CalvinYang0 / CRNet

35 stars 7 forks source link

the code stop after showing ---------- Networks initialized ------------ #6

Open CharisWg opened 3 weeks ago

CharisWg commented 3 weeks ago

After running ./train_track1.sh in the terminal, the code stops after displaying '----Networks initialized....'. I've included the settings from my train_track1.sh script. It appears that it is not progressing to the train.py stage. I am attempting to train CRNet on my personal dataset. Can you suggest where the steps or settings might be wrong?

!/bin/bash

echo "Start to train the model...." dataroot="./data/NTIRE_Val/" # including 'Train' and 'NTIRE_Val' floders device='0' name="coca" build_dir="./ckpt/"$name

if [ ! -d "$build_dir" ]; then mkdir $build_dir fi

LOG=./ckpt/$name/date +%Y-%m-%d-%H-%M-%S.txt

LOG="./ckpt/$name/$(date +%Y-%m-%d-%H-%M-%S).txt"

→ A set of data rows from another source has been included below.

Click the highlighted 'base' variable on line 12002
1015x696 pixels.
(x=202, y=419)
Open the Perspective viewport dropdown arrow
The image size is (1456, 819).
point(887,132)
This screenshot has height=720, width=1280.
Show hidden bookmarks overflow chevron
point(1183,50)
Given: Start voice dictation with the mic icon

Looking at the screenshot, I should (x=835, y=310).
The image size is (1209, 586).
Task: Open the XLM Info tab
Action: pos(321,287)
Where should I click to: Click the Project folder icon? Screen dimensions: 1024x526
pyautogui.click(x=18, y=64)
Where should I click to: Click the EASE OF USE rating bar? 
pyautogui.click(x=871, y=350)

echo "Using GPU with ID: $device"

python train.py \ --dataset_name bracketire \ --model cat \ --name $name \ --lr_policy step\ --patch_size 128 \ --niter 400 \ --save_imgs True\ --lr 1e-4 \ --dataroot $dataroot \ --batch_size 36 \ --print_freq 500 \ --calc_metrics True \ --weight_decay 0.01 \ --gpu_ids $device \ -j 8 \ --lr_decay_iters 27 \ --block Convnext \ --load_optimizers False\ | tee $LOG

CalvinYang0 commented 3 weeks ago

First, you may need to modify the ‘dataroot’ to your own data path. Second, you might want to check if there is any issue with the format of your dataset. Additionally, another possibility is that you are experiencing a CPU bottleneck or GPU bottleneck, resulting in insufficient iteration counts to print training information. You can check the usage of your CPU and GPU. If it’s a CPU bottleneck, you could manually augment your dataset instead of doing it during training. If it’s a GPU bottleneck, you could reduce the number of parameters in your model.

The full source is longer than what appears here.